SMK Telkom Terpadu AKN Marzuqi merupakan bagian dari rangkaian besar cita-cita luhur KH. Ahmad Khoirun Nasihin, seorang ulama kharismatik sekaligus pendiri Pondok Pesantren AKN Marzuqi. Nama AKN Marzuqi sendiri merupakan akronim dari nama beliau dan ayahandanya yang mulia, Simbah Marzuqi.
Awal mula berdirinya Pondok Pesantren AKN Marzuqi dimulai pada tahun 1998. Berawal dari sebidang tanah kecil di tengah semak belukar kawasan pesisir utara Jawa, tepatnya di Dukuh Slempung, Desa Dukuhseti, Kabupaten Pati, kini kompleks pendidikan ini telah menjelma menjadi lembaga pendidikan terpadu modern yang berdiri megah di atas lahan seluas kurang lebih 6 hektare. Berbagai fasilitas pun turut dikembangkan, termasuk akses internet 24 jam melalui jaringan hotspot yang telah tersebar di area pondok.
Transformasi besar ini berada di bawah naungan Yayasan Baitul Hazin, yang menaungi beberapa unit pendidikan seperti Pondok Pesantren Thoriqoh Tijaniyah, Ponpes Putra-Putri AKN Marzuqi, SMP Terpadu AKN Marzuqi, hingga SMK Telkom Terpadu AKN Marzuqi.
Banyak pihak semula meragukan keberhasilan pembangunan kawasan ini, mengingat lokasi awalnya hanyalah tambak dan lahan tidak produktif. Namun berkat tekad kuat dan visi jangka panjang dari KH. Ahmad Khoirun Nasihin, semua rintangan berhasil dilewati.
Gagasan untuk membangun sebuah perguruan terpadu sejatinya telah tumbuh dalam diri Kiai Nasihin sejak tahun 1990, saat beliau masih berusia 20 tahun. Keinginannya bahkan sempat dianggap tidak masuk akal oleh orang-orang terdekat, termasuk oleh KH. Ahmad Thoha Ismail, Ketua Yayasan Baitul Hazin saat ini. Namun berkat istikharah dan keyakinan yang kuat, Kiai Nasihin memantapkan hati untuk memulai pembangunan di Dukuh Slempung, mengesampingkan alternatif lokasi lain di Ngemplak, Gabus, dan bahkan Rembang.

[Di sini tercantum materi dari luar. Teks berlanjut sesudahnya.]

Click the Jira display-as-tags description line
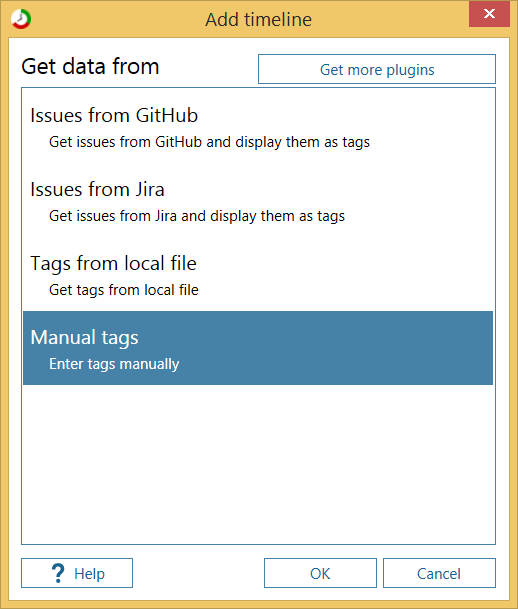Image resolution: width=518 pixels, height=609 pixels. 197,216
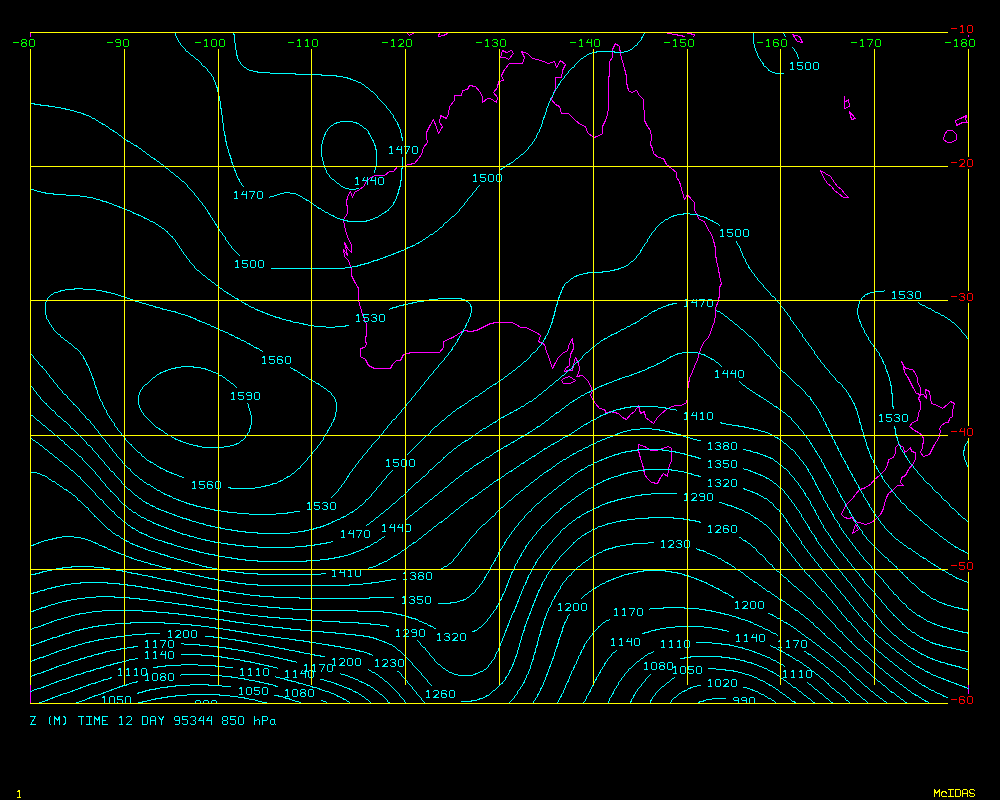Image resolution: width=1000 pixels, height=800 pixels.
Task: Click the McIDAS text in bottom corner
Action: click(x=953, y=793)
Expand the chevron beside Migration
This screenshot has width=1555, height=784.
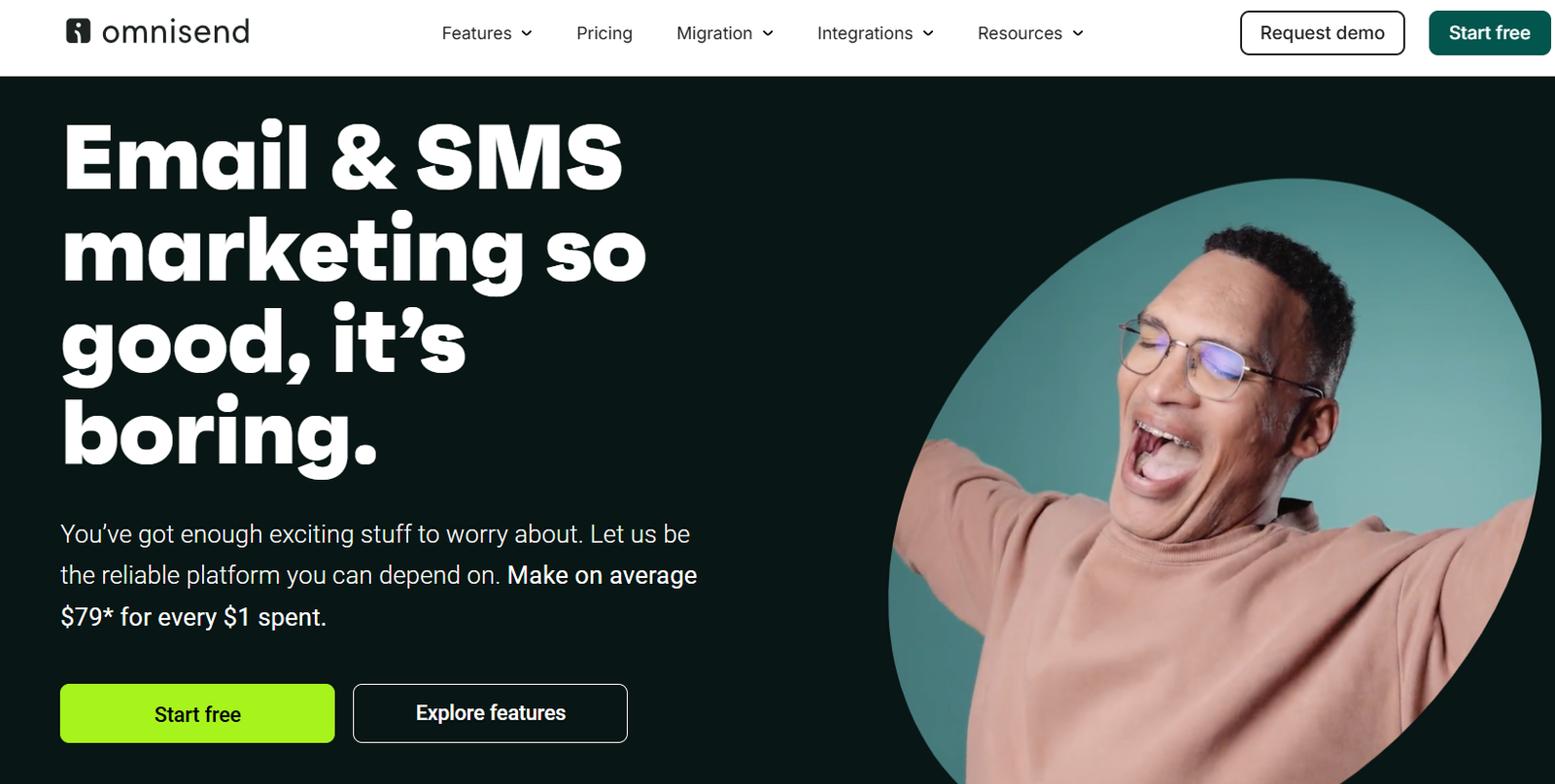pyautogui.click(x=768, y=33)
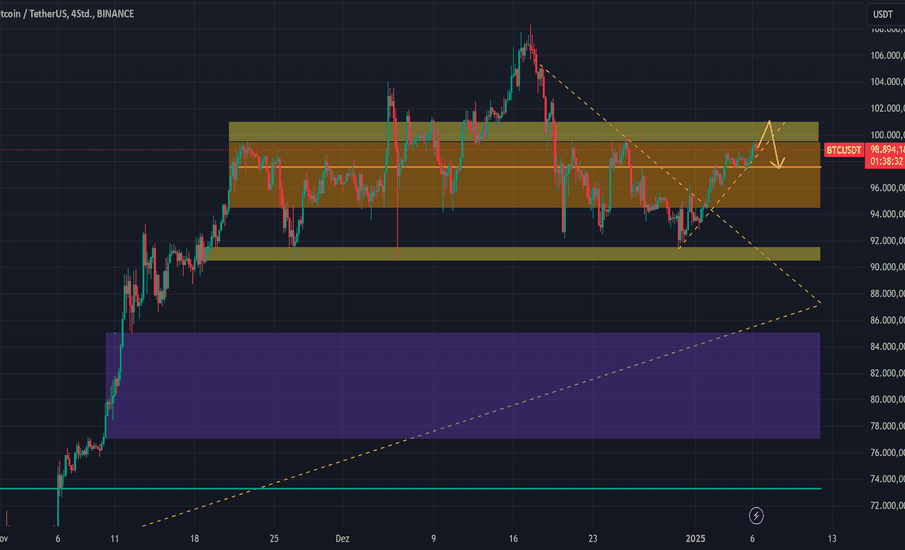
Task: Click the red BTCUSDT symbol label
Action: [842, 150]
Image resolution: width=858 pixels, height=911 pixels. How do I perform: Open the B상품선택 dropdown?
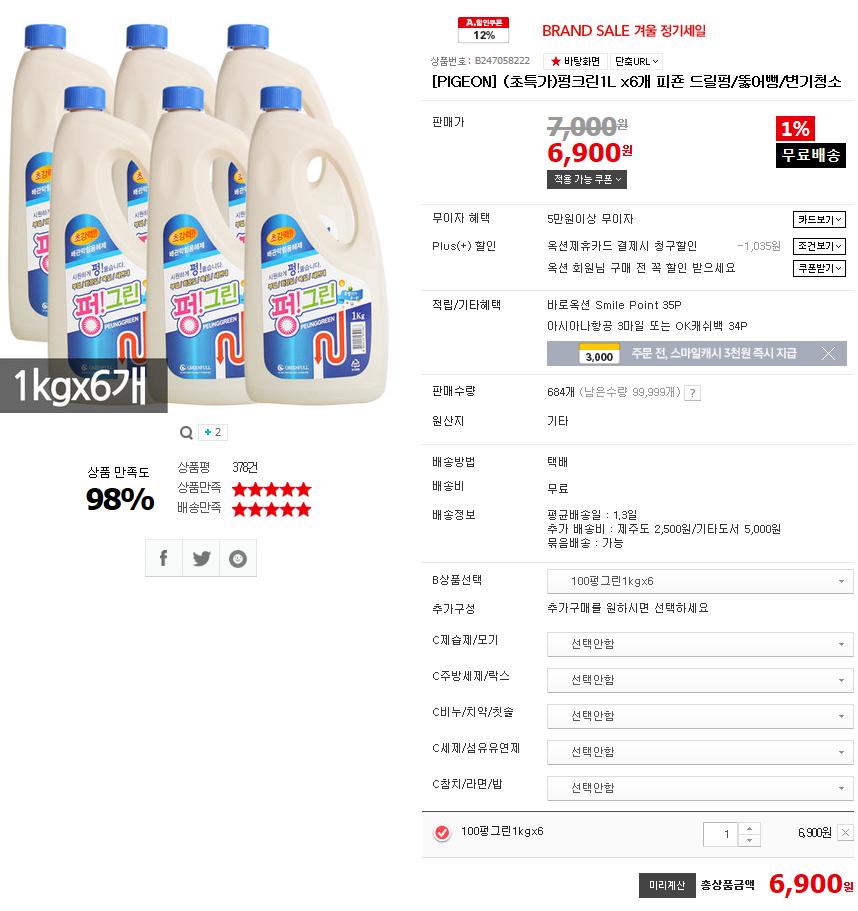click(700, 581)
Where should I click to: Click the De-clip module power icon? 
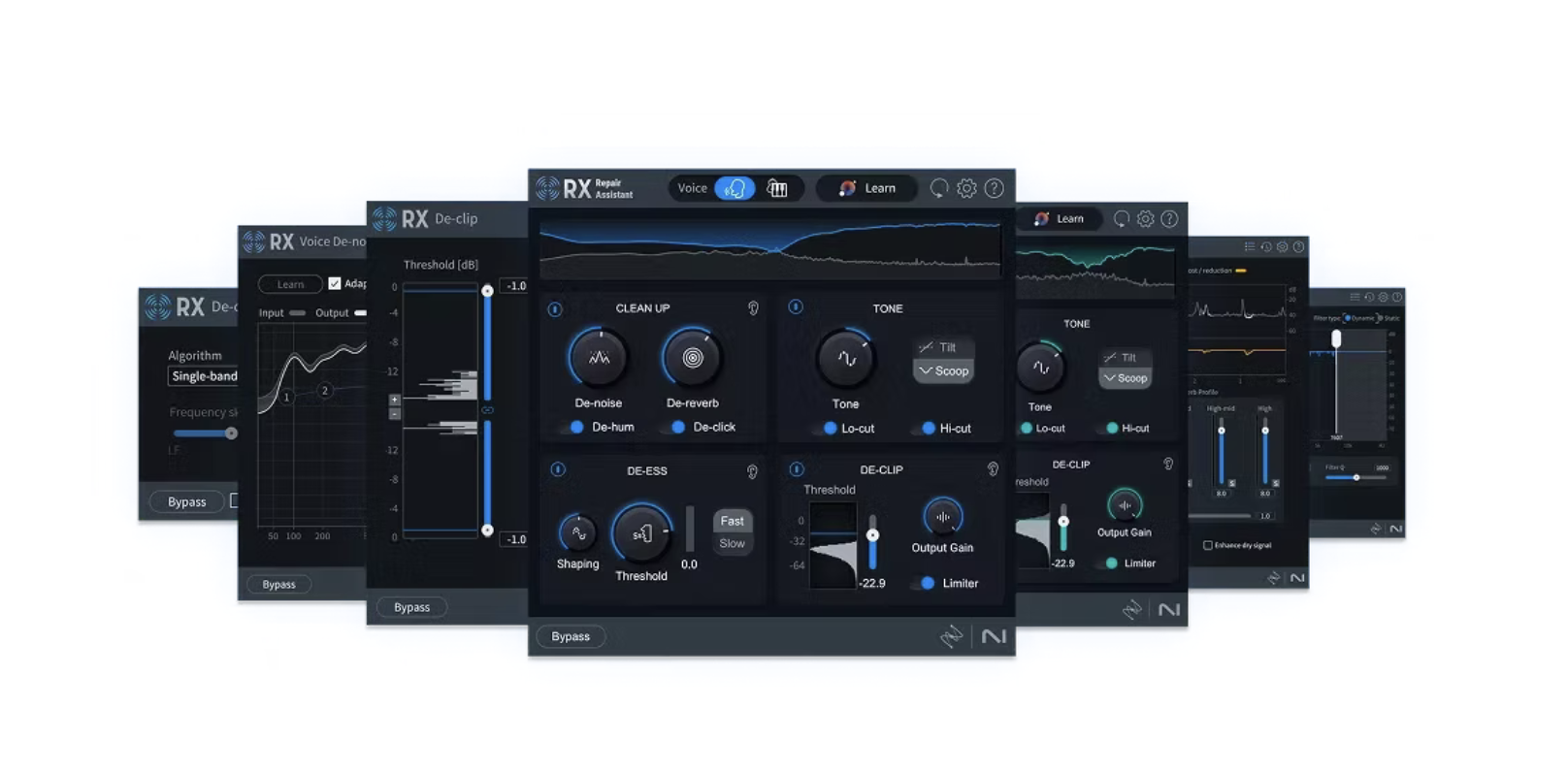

Pembangunan pun dimulai secara bertahap sejak tahun 2000, dimulai dengan pendirian pondok pesantren, dilanjutkan dengan masjid, SMP, dan akhirnya SMK. Pada tahun 2004, pusat pendidikan ini resmi dibuka dan mulai menerima siswa dari berbagai penjuru daerah.
SMK Telkom Terpadu AKN Marzuqi kini menjadi salah satu sekolah kejuruan unggulan di wilayah Pati dan sekitarnya, dengan jumlah siswa yang terus meningkat dan kualitas pendidikan yang kompetitif. Para siswa mendapatkan pembelajaran yang seimbang antara ilmu agama dan ilmu pengetahuan umum, dengan pendekatan karakter dan teknologi yang relevan dengan kebutuhan zaman.
Momentum penting dalam sejarah lembaga ini terjadi pada tahun 2003, saat peresmian gedung pendidikan yang turut dihadiri langsung oleh Presiden Republik Indonesia saat itu, Susilo Bambang Yudhoyono. Kehadiran orang nomor satu di Indonesia pada waktu itu menjadi simbol bahwa keberadaan lembaga ini tidak bisa dianggap remeh, meski berakar dari daerah terpencil.
Kini, SMK Telkom Terpadu AKN Marzuqi terus berkembang menjadi lembaga pendidikan yang tidak hanya unggul dalam prestasi akademik, tetapi juga mengakar dalam nilai-nilai spiritual dan moralitas Islam. Warisan perjuangan dan visi besar KH. Ahmad Khoirun Nasihin akan terus menginspirasi generasi muda untuk tumbuh menjadi insan yang cerdas, berakhlak mulia, dan bermanfaat bagi bangsa dan agama.